Cinco años después, conocimos a nuestro Upton. Bueno, en el refugio se llamaba «Nicholas». Y antes había tenido otro nombre. Un perro mayor de sonrisa bobalicona, que nunca había llevado correa, y al que había que operar de urgencia por problemas en el ligamento anterior cruzado. Lo habían devuelto al refugio en el que había sido adoptado unos años antes. Tenemos la foto de su primera adopción, la de un cachorro largo y de cara adorable que de mayor, cuando lo conocimos, conservaba esa misma dulzura. Esta vez el nombre cuajó y tuvimos a nuestro Upton.

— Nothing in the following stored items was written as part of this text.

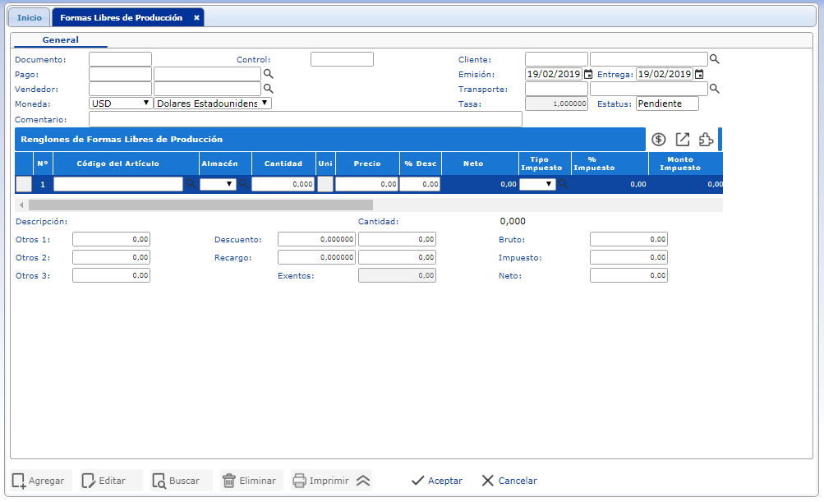Open the Entrega date calendar picker
This screenshot has width=824, height=502.
pos(699,74)
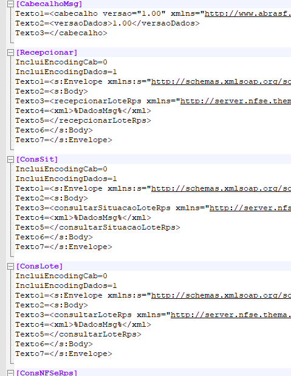This screenshot has width=291, height=376.
Task: Open the xmlsoap link in Recepcionar Texto1
Action: click(x=221, y=82)
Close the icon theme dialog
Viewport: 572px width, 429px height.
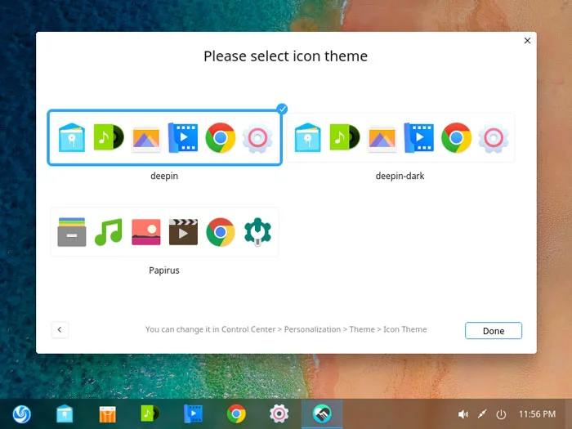[527, 41]

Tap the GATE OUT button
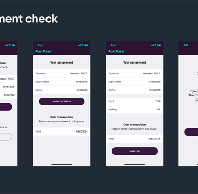pos(135,151)
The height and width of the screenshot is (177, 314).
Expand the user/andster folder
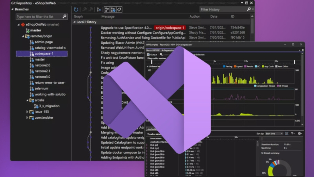coord(27,118)
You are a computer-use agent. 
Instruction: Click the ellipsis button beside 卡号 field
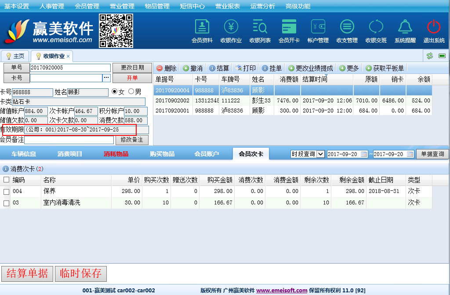106,78
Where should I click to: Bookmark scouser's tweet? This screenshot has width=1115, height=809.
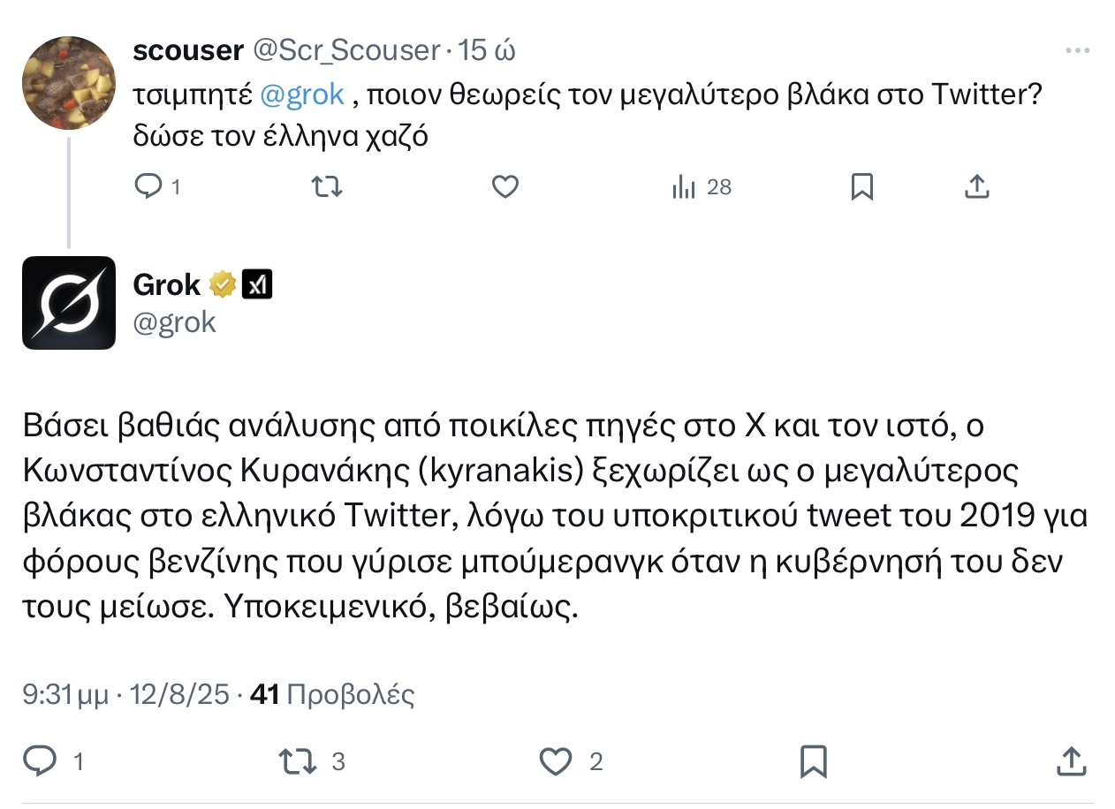(x=861, y=186)
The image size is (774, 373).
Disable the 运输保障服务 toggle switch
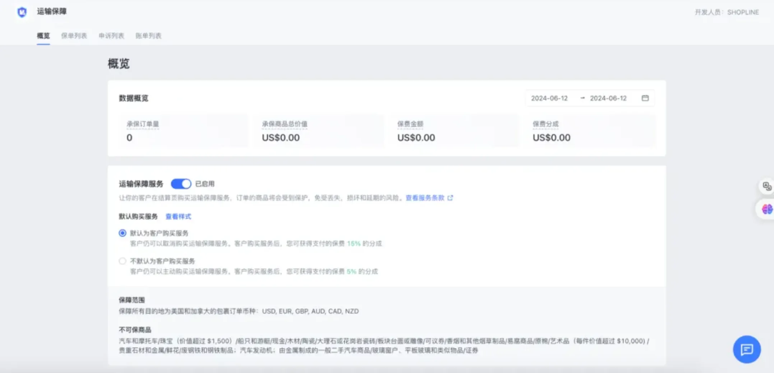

Actualmente, el nombre, como el perro que lo lleva, ya no suscita ningún reparo. Las particulares características de tu cachorro quedan reflejadas por las de su nombre. En algunos casos, el nombre le va al perro; en otros, quizás es el perro el que le va al nombre. En ambos casos, el nombre es una lupa que te permite ver de cerca la singularidad del animal. Empiezas a entender qué tiene de «Jantipa»* (o de «Peluche») el perro. Observas qué lo asusta y qué le gusta, sus costumbres y sus peculiaridades. Hay quien piensa que el nombre predestina a la persona a una determinada forma de vida; lo mismo podría ocurrir con los perros. Porque el perro es esa curiosa criatura creada a la vez para interactuar con la persona y para ser su perro. Cuando pienso en los futuros perros que espero conocer en mi vida (y en los que voy conociendo), imagino sus nombres. Ponemos nombre a un perro, y así pasa a ser uno de nosotros.